Dänemark hat einen Vertrag über vier neue Meeresumwelt- und Minenlegerschiffe unterzeichnet, die die derzeitigen Schiffe der Marine in diesem Bereich ersetzen sollen. Die Schiffe sollen sowohl zivile als auch militärische Aufgaben erfüllen können, darunter Minenlegung, Seeüberwachung und die Wahrung dänischer Souveränität.
Laut einer Pressemitteilung der Dänischen Beschaffungs- und Logistikbehörde des Verteidigungsministeriums (FMI, Forsvarsministeriets Materiel- og Indkøbsstyrelse) wurde der Vertrag mit dem Konsortium Orlogsskibe Danmark geschlossen, das aus den dänischen Unternehmen OSK Design, Karstensens Skibsværft und Hvide Sande Shipyard besteht.
„Ich freue mich, diesen Vertrag zu unterzeichnen. Mit den neuen Schiffen erhält die Marine moderne Fähigkeiten für die Meeresumweltbereitschaft. Sie werden es ermöglichen, Aufgaben im Bereich des Meeresumweltschutzes effizient und im Einklang mit den internationalen Konventionen zu erfüllen, denen Dänemark unterliegt", sagt Flotillenadmiral Claus Lundholm Andersen, Leiter des Marineprogramms bei der FMI, in der Pressemitteilung.
Die neuen Schiffe sind Teil des dänischen Flottenplans im Rahmen des Verteidigungsabkommens 2024 bis 2033. Neben Meeresumwelteinsätzen sollen sie Seeminen legen sowie Aufgaben wie Fahrwasserüberwachung und Souveränitätswahrung unterstützen können. Die Schiffe werden von der FMI beschafft, von der dänischen Marine (Søværnet) bemannt und im Rahmen von Meeresumwelteinsätzen unter dem Ministerium für Gesellschaftssicherheit und Bereitschaft (Ministeriet for Samfundssikkerhed og Beredskab) eingesetzt.

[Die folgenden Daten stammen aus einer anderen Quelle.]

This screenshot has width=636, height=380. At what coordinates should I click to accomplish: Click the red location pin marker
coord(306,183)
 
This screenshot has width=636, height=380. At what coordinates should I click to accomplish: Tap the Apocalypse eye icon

Laut FMI begann die Stahlverarbeitung für den ersten Rumpf am 10. Juni auf der Werft von Karstensens Skibsværft in Danzig (Polen). Der Rumpf soll anschließend nach Hvide Sande (Dänemark) geschleppt werden, wo er ausgerüstet und fertiggestellt wird. Die erste operative Auslieferung ist für den Jahreswechsel 2028/2029 geplant.

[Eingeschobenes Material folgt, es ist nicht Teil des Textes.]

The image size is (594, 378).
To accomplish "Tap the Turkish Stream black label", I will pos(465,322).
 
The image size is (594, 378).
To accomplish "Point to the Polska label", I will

In einer separaten Pressemitteilung bezeichnet Orlogsskibe Danmark den Vertrag als einen wichtigen Schritt für die dänische Werftindustrie. Das Konsortium hebt hervor, dass es das erste Mal seit 2016 ist, dass neue Schiffe für die dänische Marine auf dänischen Werften gebaut werden, und sieht das Projekt als Beginn einer größeren Rolle der dänischen Industrie bei der maritimen Aufrüstung.
„Für uns geht es nicht nur um vier Schiffe. Es geht auch darum zu zeigen, dass die dänische Industrie eine größere Rolle übernehmen kann, wenn die Marine in den kommenden Jahren gestärkt werden soll", sagt Jacob Høgh Thygesen, Geschäftsführer von OSK Design.
Das Konsortium gibt an, dass Design, Ausrüstung, Fertigstellung und künftige Wartung in Dänemark durchgeführt werden, während die größeren Rümpfe auf der Tochterwerft von Karstensens in Polen gebaut werden. Der Vertrag hat einen Wert von rund 1,9 Milliarden dänischen Kronen, und die Auslieferungen werden zwischen 2028 und 2030 erwartet.